A principal pauta debatida foi com relação à dificuldade enfrentada pelas pessoas atingidas para comprovarem o endereço que moravam na época do rompimento da barragem. Maria Goret, moradora da comunidade de Santa Ana, pontuou a grande dificuldade das pessoas para serem aprovadas no PTR, mesmo estando inseridas no critério territorial. “Muitos atingidos daqui de Santa Ana, do Brejo e de Bervely têm dificuldade para comprovar o endereço e, por causa disso, até hoje não foram aprovados no PTR. São pessoas que sempre moraram aqui nas comunidades, que estão aqui muito antes do rompimento da barragem, mas que não possuem nenhuma daquelas 20 opções de comprovante de endereço que a FGV aceita.”.

Ela também ressaltou que em 2019 as três comunidades não tinham acesso aos serviços prestados pela Copasa e que algumas famílias compartilhavam o mesmo padrão da Cemig. Essas especificidades contribuem para uma maior dificuldade das pessoas atingidas das comunidades de Santa Ana, Brejo e Bervely de apresentarem um comprovante de endereço nos moldes exigidos pela FGV.  

Após escutar os relatos, a Fundação relembrou que na época do Pagamento Emergencial existiam apenas duas opções de documentos que podiam ser utilizados como comprovante de endereço (conta da Cemig e conta da Copasa) e que agora, no PTR, há vinte possibilidades para comprovar o endereço na época do rompimento.
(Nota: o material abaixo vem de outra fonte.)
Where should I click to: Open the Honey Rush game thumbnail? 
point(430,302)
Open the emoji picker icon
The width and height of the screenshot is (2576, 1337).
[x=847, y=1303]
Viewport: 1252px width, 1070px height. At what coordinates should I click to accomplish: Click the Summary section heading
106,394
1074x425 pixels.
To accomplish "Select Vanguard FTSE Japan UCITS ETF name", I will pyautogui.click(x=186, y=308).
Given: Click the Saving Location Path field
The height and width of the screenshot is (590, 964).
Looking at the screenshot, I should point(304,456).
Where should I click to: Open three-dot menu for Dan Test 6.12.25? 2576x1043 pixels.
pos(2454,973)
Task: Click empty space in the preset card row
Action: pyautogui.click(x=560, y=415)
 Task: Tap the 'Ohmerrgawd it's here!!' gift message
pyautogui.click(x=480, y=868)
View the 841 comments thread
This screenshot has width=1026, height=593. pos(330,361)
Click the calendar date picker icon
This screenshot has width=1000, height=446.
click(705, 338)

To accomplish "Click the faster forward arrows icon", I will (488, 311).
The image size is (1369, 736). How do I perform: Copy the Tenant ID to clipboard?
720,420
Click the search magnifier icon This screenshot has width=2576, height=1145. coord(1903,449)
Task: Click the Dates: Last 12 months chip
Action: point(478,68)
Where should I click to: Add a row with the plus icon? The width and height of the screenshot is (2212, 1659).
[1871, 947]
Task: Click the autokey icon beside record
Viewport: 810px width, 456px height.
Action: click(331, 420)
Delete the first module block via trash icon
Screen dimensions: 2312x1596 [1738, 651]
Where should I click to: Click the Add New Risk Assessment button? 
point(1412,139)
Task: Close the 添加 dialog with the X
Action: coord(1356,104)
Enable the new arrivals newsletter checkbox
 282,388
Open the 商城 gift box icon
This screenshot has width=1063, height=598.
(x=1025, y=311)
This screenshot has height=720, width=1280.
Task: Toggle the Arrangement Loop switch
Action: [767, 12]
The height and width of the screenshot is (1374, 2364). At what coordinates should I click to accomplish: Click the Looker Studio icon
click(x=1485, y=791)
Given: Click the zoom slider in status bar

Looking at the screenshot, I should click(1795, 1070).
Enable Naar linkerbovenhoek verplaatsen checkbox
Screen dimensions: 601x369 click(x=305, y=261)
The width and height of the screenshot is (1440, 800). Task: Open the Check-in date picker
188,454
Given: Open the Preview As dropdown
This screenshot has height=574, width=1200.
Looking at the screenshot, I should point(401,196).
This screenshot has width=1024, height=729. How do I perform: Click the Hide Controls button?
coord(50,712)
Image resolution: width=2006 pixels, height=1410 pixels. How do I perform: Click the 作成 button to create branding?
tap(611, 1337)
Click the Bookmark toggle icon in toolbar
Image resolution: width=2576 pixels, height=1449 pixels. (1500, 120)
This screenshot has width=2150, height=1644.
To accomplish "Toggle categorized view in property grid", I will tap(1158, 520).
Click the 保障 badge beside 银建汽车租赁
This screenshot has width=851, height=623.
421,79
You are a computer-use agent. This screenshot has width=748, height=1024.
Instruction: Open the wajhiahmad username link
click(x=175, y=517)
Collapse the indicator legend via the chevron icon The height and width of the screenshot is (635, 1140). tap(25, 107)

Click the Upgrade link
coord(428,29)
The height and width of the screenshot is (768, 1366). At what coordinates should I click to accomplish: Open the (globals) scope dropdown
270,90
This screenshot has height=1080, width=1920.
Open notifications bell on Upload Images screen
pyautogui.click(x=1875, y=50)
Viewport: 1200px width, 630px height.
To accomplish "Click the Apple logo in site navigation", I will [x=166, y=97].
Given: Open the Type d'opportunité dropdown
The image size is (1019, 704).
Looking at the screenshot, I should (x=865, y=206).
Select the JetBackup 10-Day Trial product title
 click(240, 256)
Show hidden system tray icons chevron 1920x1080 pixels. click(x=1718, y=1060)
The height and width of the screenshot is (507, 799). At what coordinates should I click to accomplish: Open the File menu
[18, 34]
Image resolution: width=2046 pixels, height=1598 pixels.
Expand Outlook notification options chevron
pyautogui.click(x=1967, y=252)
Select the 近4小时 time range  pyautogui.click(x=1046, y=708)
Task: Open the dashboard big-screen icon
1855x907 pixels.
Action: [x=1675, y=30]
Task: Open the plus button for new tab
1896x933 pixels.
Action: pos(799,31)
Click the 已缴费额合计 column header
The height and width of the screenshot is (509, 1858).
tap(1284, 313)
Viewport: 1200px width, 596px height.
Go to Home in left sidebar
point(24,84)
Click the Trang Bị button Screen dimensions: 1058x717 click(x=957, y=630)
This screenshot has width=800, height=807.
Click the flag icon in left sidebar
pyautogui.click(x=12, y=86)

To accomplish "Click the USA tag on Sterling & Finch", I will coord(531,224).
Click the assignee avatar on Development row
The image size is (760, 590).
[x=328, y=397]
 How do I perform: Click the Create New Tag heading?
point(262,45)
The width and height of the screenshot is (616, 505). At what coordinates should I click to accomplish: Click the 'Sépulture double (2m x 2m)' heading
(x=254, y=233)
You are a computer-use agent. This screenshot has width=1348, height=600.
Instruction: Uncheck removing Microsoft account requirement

As representantes da FGV aproveitaram o momento para retomar algumas dessas opções de documentos e explicaram que a FGV não tem poder para acrescentar documentos e que qualquer proposta passa por análise e deliberação das Instituições de Justiça que pode aprovar ou não a nova opção de comprovante. 

Veja aqui quais são os documentos e comprovantes aceitos: Manual de Demandas do Programa de Transferência de Renda (PTR) – Aedas (aedasmg.org)

Outras pautas também se fizeram presentes, como a questão da transmissibilidade das parcelas vencidas do PTR a familiares de pessoas que faleceram; a alteração dos nomes das ruas de Igarapé após o rompimento da barragem; e dúvidas sobre como serão pagas as parcelas do passivo do Pagamento Emergencial e do próprio PTR que superam, em alguns casos, o número de meses de duração do programa, por exemplo.  

Ao final da reunião, a partir de demanda das Comissões, a Fundação Getúlio Vargas se comprometeu encaminhar no dia seguinte, no atendimento volante agendado na comunidade, os casos de pessoas com cadastros parados ou sem retorno, no prazo máximo de 10 dias úteis. Além disso, a FGV se comprometeu a divulgar em seus canais, assim que deliberado pelas IJs, informações sobre a transmissibilidade das parcelas vencidas e da forma de pagamento das parcelas do PE e PTR após abril de 2026. 

Texto: Equipe Anexo I.2, I.3 e I.4 Aedas.